_What is required_
The response must contain each line of the material that holds "chip".
───
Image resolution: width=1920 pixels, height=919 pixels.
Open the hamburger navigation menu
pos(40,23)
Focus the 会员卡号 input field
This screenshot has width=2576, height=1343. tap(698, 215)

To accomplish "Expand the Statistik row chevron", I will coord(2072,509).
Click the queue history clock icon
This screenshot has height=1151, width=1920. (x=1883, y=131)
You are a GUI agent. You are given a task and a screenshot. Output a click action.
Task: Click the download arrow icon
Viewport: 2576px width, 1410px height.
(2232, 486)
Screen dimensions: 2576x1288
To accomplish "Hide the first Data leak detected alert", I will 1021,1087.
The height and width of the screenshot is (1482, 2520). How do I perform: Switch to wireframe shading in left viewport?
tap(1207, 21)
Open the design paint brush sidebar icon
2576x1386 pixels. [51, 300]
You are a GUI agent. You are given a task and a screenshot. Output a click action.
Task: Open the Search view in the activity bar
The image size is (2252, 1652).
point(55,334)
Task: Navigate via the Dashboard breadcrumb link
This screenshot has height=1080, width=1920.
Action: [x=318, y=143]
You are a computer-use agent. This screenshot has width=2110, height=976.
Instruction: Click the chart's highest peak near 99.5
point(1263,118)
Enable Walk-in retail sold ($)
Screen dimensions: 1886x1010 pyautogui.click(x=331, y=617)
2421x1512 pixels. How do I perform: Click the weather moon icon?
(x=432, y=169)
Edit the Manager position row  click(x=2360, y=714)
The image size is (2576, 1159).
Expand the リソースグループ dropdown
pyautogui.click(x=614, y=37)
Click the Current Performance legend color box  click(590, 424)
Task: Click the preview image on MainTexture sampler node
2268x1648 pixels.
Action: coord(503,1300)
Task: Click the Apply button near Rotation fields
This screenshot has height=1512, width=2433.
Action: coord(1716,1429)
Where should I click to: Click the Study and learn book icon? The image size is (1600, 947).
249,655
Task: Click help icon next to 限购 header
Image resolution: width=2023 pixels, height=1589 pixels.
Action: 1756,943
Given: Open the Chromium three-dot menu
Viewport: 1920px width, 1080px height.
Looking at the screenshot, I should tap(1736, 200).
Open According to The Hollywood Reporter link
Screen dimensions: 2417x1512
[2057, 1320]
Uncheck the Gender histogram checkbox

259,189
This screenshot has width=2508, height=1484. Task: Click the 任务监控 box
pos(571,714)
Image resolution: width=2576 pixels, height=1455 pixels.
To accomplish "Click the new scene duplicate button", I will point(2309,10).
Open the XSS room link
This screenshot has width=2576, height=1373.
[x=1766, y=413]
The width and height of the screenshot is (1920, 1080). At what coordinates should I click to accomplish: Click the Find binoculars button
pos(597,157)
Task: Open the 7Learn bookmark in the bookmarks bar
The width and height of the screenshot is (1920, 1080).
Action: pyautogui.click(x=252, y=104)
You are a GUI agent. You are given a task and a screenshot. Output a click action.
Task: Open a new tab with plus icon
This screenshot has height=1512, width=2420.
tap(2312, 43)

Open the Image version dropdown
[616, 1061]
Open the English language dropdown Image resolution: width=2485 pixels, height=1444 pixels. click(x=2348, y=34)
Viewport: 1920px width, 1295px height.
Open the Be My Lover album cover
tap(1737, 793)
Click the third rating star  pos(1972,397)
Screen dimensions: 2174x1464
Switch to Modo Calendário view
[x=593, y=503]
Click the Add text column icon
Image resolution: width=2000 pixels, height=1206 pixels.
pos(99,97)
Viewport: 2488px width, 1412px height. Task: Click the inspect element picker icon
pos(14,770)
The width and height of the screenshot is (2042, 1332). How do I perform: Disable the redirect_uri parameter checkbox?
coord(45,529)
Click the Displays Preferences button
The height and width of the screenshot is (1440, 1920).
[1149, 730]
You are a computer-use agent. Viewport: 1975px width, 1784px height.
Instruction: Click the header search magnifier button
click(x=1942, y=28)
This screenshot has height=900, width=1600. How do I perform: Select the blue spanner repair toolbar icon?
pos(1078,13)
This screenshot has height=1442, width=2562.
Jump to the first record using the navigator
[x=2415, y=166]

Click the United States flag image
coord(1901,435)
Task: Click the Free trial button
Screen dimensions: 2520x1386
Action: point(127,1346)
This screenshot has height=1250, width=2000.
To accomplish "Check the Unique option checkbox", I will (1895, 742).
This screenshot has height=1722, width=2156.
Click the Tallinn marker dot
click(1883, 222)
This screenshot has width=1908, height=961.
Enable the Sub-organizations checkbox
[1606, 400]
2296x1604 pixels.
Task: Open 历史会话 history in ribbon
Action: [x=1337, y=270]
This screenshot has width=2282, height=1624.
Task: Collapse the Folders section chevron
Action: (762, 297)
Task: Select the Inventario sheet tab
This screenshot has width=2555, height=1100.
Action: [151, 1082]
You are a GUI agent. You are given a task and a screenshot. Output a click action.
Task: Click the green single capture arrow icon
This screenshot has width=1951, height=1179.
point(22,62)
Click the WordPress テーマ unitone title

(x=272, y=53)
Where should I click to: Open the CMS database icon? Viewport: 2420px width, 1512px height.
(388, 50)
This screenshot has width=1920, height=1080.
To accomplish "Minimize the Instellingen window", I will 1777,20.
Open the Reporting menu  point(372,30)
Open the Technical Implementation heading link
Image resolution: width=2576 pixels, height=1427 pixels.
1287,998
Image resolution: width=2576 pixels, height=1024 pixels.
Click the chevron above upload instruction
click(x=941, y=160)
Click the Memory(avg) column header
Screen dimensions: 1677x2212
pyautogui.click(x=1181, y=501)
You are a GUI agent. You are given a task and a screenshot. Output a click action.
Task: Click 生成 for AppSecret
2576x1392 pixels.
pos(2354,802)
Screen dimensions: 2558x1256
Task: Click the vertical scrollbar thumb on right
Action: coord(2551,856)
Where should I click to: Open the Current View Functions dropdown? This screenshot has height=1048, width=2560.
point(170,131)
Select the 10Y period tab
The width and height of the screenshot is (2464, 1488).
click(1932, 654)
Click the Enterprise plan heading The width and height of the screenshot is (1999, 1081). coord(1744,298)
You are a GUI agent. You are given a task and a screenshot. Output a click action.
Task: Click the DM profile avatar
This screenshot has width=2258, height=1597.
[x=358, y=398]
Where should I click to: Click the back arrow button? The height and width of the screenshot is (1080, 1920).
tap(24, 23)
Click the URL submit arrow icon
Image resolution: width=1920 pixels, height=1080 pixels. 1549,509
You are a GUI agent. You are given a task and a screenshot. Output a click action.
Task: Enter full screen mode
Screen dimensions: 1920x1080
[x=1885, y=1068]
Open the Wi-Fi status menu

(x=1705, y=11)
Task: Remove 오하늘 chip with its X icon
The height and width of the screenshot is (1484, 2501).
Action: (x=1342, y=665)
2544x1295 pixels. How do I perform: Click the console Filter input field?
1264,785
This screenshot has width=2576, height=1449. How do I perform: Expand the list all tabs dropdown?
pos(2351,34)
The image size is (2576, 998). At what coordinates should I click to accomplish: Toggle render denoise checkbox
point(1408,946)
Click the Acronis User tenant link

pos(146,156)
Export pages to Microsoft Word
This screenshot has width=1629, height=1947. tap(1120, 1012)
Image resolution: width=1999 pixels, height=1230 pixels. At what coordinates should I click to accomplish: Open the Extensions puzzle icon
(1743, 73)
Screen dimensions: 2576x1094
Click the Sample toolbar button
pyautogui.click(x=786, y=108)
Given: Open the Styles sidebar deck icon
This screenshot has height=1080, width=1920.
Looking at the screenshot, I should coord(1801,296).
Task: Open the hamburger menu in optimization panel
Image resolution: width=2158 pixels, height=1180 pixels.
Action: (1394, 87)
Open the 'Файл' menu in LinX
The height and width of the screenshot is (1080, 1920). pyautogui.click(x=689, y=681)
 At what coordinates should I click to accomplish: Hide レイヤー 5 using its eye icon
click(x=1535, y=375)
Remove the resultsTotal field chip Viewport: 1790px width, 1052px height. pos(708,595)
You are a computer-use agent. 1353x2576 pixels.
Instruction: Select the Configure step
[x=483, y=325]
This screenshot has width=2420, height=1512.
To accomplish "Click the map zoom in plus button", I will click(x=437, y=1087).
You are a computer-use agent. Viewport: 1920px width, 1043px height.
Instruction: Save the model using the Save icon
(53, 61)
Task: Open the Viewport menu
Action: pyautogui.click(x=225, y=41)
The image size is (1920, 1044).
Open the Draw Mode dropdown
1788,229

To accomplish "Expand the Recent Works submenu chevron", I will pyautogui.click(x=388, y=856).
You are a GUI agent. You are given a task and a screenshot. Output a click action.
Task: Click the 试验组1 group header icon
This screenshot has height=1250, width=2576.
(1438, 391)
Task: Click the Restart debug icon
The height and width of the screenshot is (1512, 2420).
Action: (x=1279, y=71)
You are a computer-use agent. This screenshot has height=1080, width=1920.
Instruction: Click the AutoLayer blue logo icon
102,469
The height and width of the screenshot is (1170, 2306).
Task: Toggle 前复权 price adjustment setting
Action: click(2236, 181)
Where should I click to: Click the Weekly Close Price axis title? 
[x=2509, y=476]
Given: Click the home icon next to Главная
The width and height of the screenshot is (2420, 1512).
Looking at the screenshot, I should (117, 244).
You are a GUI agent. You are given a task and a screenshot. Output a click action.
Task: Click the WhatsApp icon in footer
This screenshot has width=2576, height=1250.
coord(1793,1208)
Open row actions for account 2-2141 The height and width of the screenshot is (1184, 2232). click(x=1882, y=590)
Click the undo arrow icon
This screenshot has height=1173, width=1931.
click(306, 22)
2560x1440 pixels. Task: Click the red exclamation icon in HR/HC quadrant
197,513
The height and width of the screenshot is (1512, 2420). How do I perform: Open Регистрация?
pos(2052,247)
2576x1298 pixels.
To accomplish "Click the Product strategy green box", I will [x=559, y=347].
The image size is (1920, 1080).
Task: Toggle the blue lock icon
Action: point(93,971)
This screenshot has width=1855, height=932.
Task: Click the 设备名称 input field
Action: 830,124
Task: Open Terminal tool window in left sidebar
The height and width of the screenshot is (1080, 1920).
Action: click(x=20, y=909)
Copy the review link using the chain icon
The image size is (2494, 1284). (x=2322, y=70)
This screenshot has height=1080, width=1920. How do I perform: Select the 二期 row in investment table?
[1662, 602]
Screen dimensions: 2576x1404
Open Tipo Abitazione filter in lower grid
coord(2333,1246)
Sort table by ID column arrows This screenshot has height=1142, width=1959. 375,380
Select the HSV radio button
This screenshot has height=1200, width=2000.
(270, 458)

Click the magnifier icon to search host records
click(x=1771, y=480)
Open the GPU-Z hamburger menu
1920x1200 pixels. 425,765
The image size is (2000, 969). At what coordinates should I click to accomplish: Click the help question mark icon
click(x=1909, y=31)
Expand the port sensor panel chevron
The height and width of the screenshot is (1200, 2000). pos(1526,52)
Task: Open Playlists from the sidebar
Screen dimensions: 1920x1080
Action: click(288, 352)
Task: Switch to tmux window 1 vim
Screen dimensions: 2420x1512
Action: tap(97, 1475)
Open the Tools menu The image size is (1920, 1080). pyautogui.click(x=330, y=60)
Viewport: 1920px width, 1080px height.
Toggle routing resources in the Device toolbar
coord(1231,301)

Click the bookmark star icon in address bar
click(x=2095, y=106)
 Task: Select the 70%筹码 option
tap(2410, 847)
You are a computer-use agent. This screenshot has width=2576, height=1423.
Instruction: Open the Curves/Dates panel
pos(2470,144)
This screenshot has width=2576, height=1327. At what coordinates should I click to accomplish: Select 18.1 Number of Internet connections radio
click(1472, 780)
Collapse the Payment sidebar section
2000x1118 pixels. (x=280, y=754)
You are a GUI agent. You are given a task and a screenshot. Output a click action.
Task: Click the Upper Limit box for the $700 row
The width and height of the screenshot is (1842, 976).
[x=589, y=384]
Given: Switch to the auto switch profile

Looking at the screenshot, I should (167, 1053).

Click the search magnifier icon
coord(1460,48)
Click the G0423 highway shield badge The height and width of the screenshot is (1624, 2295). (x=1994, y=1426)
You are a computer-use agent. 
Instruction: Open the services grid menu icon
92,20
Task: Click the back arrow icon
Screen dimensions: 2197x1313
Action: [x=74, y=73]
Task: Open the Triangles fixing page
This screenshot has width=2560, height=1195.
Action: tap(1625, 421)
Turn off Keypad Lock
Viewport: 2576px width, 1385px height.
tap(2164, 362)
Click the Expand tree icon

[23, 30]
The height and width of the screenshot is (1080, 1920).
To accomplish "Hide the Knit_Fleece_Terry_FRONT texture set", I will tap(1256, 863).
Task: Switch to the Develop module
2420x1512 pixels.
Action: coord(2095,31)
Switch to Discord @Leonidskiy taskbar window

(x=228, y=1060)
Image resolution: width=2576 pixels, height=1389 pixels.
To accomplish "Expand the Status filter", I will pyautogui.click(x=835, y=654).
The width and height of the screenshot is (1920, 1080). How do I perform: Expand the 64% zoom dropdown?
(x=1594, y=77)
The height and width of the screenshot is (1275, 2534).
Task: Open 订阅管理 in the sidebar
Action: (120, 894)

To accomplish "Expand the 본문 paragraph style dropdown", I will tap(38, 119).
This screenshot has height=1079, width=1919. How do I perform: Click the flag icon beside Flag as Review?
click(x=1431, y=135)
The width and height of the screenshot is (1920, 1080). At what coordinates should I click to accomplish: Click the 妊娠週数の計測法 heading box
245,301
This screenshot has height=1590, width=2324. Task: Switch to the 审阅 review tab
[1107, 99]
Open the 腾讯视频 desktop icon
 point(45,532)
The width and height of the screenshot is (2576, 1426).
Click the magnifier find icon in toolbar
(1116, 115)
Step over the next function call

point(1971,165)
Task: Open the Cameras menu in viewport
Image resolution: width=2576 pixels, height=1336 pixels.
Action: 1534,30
───
_Solution to the problem_
Task: Remove 오하늘 chip with its X icon
Remove the resultsTotal field chip Viewport: 1790px width, 1052px height. pos(708,595)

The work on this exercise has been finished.